• [About this task]
All of the records shown below need to be copied with no differences.

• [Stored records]
════════
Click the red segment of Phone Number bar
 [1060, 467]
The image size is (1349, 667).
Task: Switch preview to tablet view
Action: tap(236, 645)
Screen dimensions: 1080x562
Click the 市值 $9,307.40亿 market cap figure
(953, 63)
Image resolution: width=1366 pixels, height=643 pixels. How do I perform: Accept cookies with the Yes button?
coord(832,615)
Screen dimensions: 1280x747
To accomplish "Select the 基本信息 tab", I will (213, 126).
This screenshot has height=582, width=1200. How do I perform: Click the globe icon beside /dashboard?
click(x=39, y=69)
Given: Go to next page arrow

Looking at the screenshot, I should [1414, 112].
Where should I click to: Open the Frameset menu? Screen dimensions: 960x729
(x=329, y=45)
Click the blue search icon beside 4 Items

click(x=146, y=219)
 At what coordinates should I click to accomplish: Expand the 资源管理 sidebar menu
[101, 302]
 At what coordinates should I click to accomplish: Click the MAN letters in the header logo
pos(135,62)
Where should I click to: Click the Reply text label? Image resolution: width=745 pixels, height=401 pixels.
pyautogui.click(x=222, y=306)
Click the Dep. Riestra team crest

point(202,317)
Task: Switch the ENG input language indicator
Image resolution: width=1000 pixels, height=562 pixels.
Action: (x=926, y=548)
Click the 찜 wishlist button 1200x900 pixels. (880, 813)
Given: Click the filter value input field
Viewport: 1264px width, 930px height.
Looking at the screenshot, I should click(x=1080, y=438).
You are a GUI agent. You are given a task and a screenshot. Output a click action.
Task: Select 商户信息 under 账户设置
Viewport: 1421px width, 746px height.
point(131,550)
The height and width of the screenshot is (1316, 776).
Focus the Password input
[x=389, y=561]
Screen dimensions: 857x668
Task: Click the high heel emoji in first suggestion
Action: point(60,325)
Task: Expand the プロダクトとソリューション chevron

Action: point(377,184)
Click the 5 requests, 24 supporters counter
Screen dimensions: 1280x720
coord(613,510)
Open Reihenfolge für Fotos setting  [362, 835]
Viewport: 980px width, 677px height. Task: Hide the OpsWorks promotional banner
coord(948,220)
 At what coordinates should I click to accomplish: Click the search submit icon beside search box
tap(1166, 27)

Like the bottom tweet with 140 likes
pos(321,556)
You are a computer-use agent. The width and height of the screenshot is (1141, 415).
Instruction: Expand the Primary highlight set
════════
• [Answer section]
Click the red segment of Phone Number bar
 [1060, 467]
The image size is (1349, 667).
Task: Switch preview to tablet view
Action: tap(236, 645)
Screen dimensions: 1080x562
Click the 市值 $9,307.40亿 market cap figure
(953, 63)
Image resolution: width=1366 pixels, height=643 pixels. How do I perform: Accept cookies with the Yes button?
coord(832,615)
Screen dimensions: 1280x747
To accomplish "Select the 基本信息 tab", I will (213, 126).
This screenshot has height=582, width=1200. How do I perform: Click the globe icon beside /dashboard?
click(x=39, y=69)
Given: Go to next page arrow

Looking at the screenshot, I should [1414, 112].
Where should I click to: Open the Frameset menu? Screen dimensions: 960x729
(x=329, y=45)
Click the blue search icon beside 4 Items

click(x=146, y=219)
 At what coordinates should I click to accomplish: Expand the 资源管理 sidebar menu
[101, 302]
 At what coordinates should I click to accomplish: Click the MAN letters in the header logo
pos(135,62)
Where should I click to: Click the Reply text label? Image resolution: width=745 pixels, height=401 pixels.
pyautogui.click(x=222, y=306)
Click the Dep. Riestra team crest

point(202,317)
Task: Switch the ENG input language indicator
Image resolution: width=1000 pixels, height=562 pixels.
Action: (x=926, y=548)
Click the 찜 wishlist button 1200x900 pixels. (880, 813)
Given: Click the filter value input field
Viewport: 1264px width, 930px height.
Looking at the screenshot, I should click(x=1080, y=438).
You are a GUI agent. You are given a task and a screenshot. Output a click action.
Task: Select 商户信息 under 账户设置
Viewport: 1421px width, 746px height.
point(131,550)
The height and width of the screenshot is (1316, 776).
Focus the Password input
[x=389, y=561]
Screen dimensions: 857x668
Task: Click the high heel emoji in first suggestion
Action: point(60,325)
Task: Expand the プロダクトとソリューション chevron

Action: point(377,184)
Click the 5 requests, 24 supporters counter
Screen dimensions: 1280x720
coord(613,510)
Open Reihenfolge für Fotos setting  [362, 835]
Viewport: 980px width, 677px height. Task: Hide the OpsWorks promotional banner
coord(948,220)
 At what coordinates should I click to accomplish: Click the search submit icon beside search box
tap(1166, 27)

Like the bottom tweet with 140 likes
pos(321,556)
You are a computer-use agent. The width and height of the screenshot is (1141, 415).
Instruction: Expand the Primary highlight set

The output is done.